* _Work to complete_
Using the records below, repeat exactly the lines from the one holding "For every named" through the one holding "Stekkers en stopcontacten Schneider Electric", both ends included, and no others.

* _Data under study_
- Opening Delimiter -

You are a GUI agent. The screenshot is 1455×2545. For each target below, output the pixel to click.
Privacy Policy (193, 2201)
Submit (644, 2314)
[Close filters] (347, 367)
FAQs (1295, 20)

- Closing Delimiter -
- Opening Delimiter -

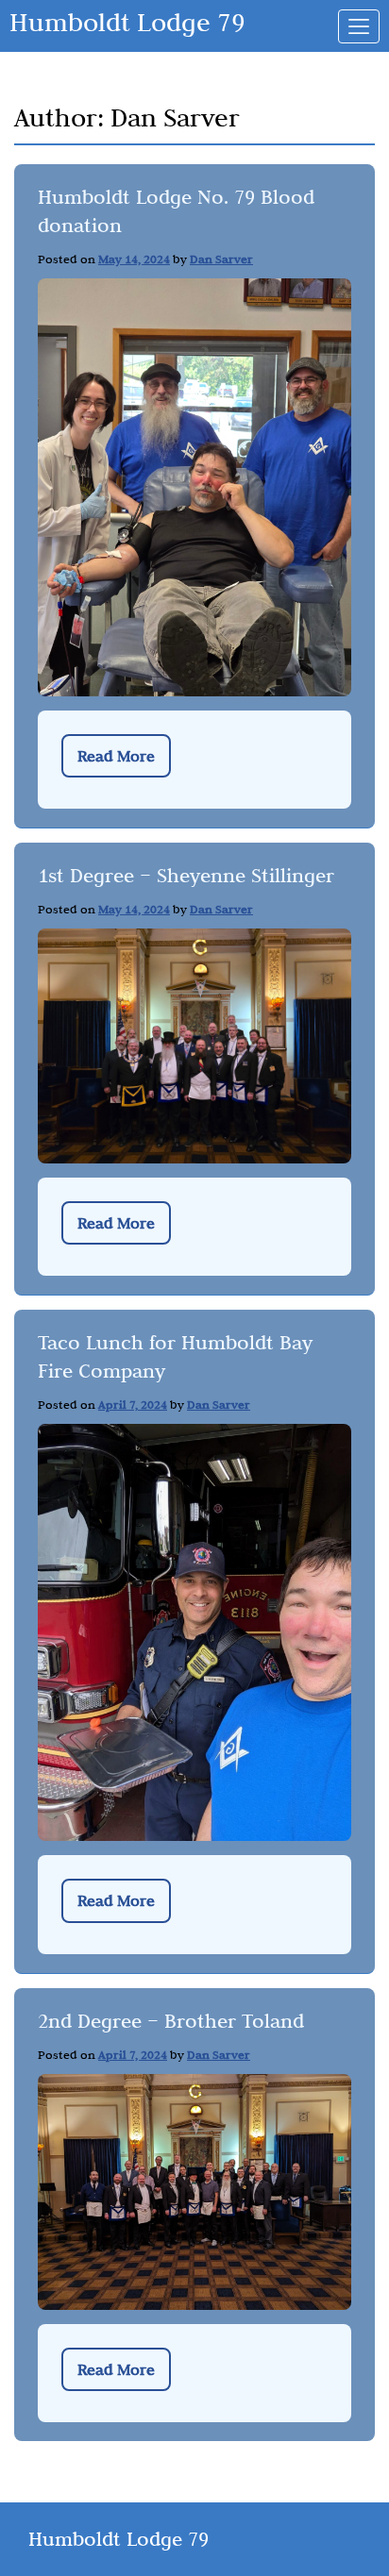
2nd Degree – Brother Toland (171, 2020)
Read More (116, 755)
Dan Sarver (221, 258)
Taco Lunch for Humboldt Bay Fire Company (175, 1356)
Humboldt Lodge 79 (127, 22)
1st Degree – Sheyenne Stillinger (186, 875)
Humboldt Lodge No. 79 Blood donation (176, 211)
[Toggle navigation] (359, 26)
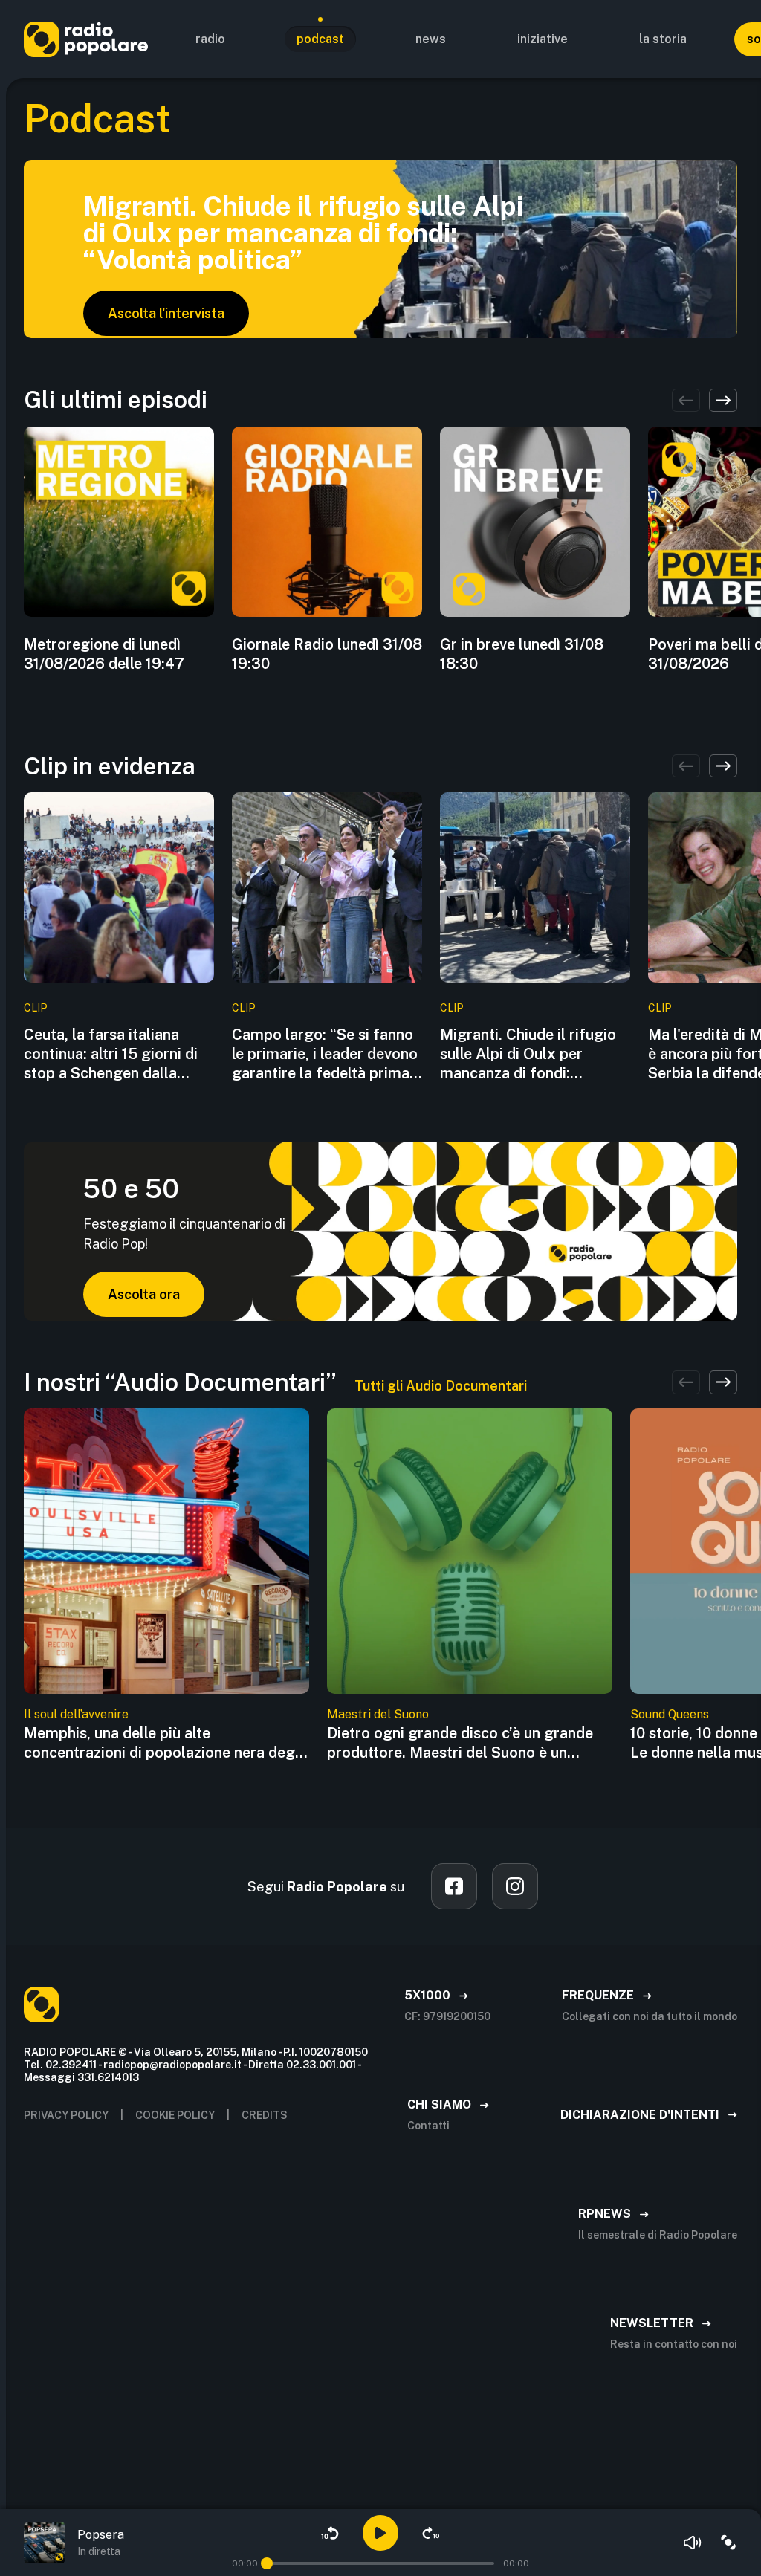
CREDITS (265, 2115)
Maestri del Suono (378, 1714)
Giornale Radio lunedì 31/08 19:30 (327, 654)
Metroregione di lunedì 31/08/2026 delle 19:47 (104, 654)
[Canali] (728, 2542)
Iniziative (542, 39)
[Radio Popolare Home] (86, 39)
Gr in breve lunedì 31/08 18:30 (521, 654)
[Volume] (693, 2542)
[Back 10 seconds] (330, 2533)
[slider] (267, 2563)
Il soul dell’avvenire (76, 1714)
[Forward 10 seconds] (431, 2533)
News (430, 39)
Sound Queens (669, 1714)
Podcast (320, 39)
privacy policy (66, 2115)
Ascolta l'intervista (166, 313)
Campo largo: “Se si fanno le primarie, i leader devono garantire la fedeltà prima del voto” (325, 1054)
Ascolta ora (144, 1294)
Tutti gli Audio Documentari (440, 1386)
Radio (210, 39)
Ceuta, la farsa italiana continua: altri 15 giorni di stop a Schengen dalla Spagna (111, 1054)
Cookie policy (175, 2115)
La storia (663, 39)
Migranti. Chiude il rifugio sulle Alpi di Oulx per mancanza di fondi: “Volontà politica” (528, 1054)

- Closing Delimiter -
- Opening Delimiter -

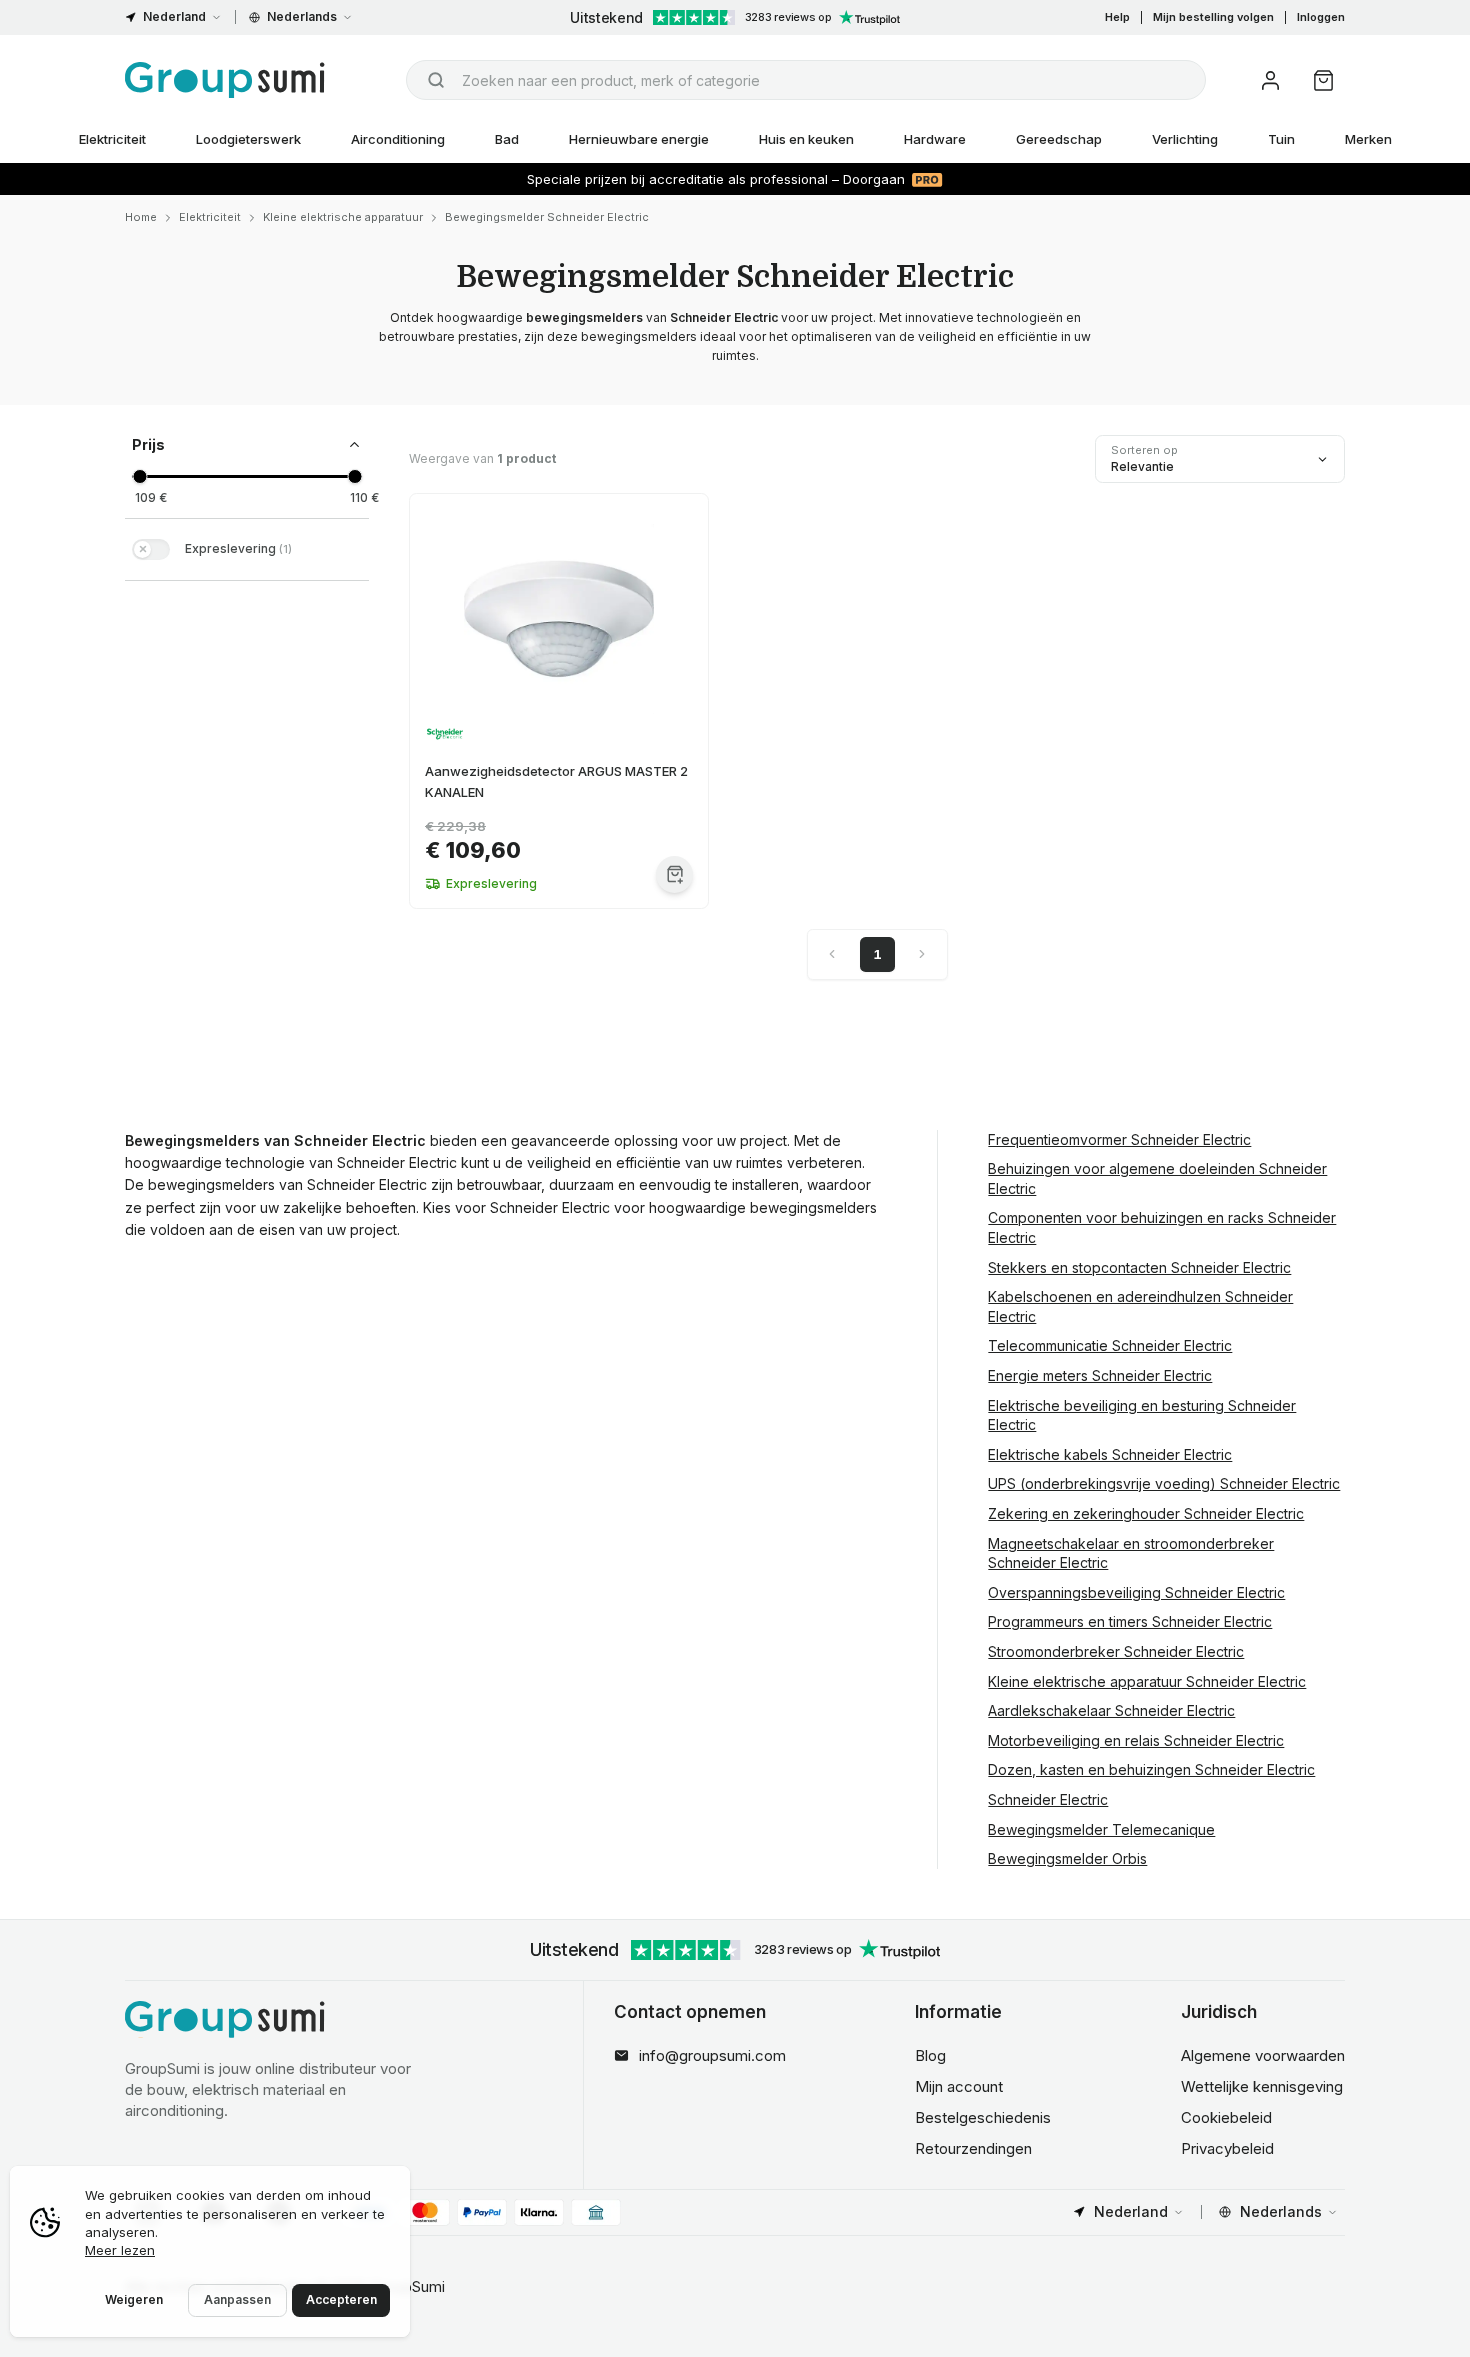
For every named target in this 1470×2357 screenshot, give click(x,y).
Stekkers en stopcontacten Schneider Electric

- Closing Delimiter -

* _Answer for this exercise_
For every named target in this 1470×2357 screenshot, give click(x,y).
Stekkers en stopcontacten Schneider Electric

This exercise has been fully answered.